Even after discovering the Samanthn Morton version, I came across the 1983 production of Jane Eyre (thinking it was the 1973 one) that starred Timothy Dalton and Zelah Clarke. I loved this version too because a) it was complete b) loved Timothy Dalton, he, up until that point, was the best looking Rochester and loved how he delivered his lines. But what bothered me was a) the production values -real exterior, fake interior (you can tell it was filmed on a soundstage and not at a real stately home) and that Zelah Clarke was really short and there was no chemistry between the two.

So now it became my mission to see every single version of Jane Eyre. Up unti this point I've mentioned four versions that I have seen. The next version that I got to see was when Jane Eyre the musical moved to Broadway and I got to see it twice in NYC still with Marla Schaffel in the title role but now with the handsome James Barbour as Rochester. Their singing conveyed the passionate nature of the two characters very well and Schaffed deserved her Tony nomination and should have won.

Then I saw the 1944 version with Orson Welles and Joan Fontaine and I disliked that version because it totally didn't follow the book at all. Then the 1970 version had a great score by John Williams but Susannah York was way too old as Jane and George C. Scott was awful as Rochester. And the look of the story was washed out because of the age of the film.

Yes I am getting to Masterpiece Theatre's version of Jane Eyre. What lacked in every single version that I've seen, even the 1997 version was the intense, romantic and passionate chemistry between the two leads and the Masterpiece Theatre/BBC version has that in spades.

When Ruth Wilson and Toby Stephens are on screen together it is electric, I feel their attraction to each other. And after seeing part one over and over again on tape, I still feel it. What is also superior is the fact that there is no narration. All other versions depended on Jane's narration to tell us (the audience) what she is feeling. But the great thing about Ruth Wilson's performance is that we don't need narration to tell us what she is feeling, we see it on screen. We feel what she feels. Ruth Wilson is the best Jane Eyre I have ever seen and I think she is more beautiful in this role than she is as Jewel Diamond in Suburban Shootout.

And Toby Stephens is very sexy as Rochester and we see his pain of his past. The production values of this production is superb. I love that fact that the filmmakers used Haddon Hall for Thornfield as it is the second time it has played host to this literary household after the 1996 Zefferilli version. The music by Rob Lane is moving and while the production short changed her childhood (I mean they got Georgie Henley -of Narnia fame- to play young Jane that they could have used her better) But so far they got the core love story right and I am so looking forward to part two next week as it looks totally awesome.

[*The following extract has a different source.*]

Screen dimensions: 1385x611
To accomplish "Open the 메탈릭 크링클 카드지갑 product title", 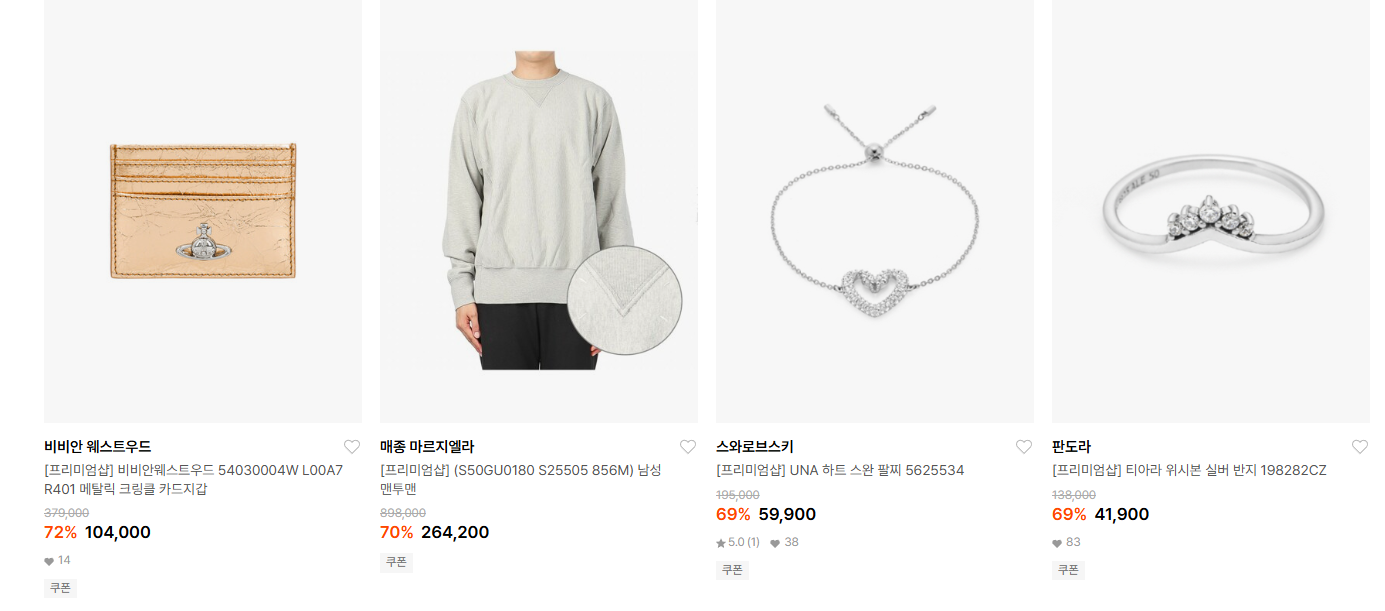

I think I have found my one Jane Eyre, the version that I love above all else as it is so far complete (as long as they get the Rochester/Jane part right, which they have so far), excellent chemistry between the two leads, great production values and great score.

I gave up watching Battlestar Galactica to see this and would do it again next week and anytime a version of Jane Eyre is on.

Yes I am obessed but I can't help but relate to her story.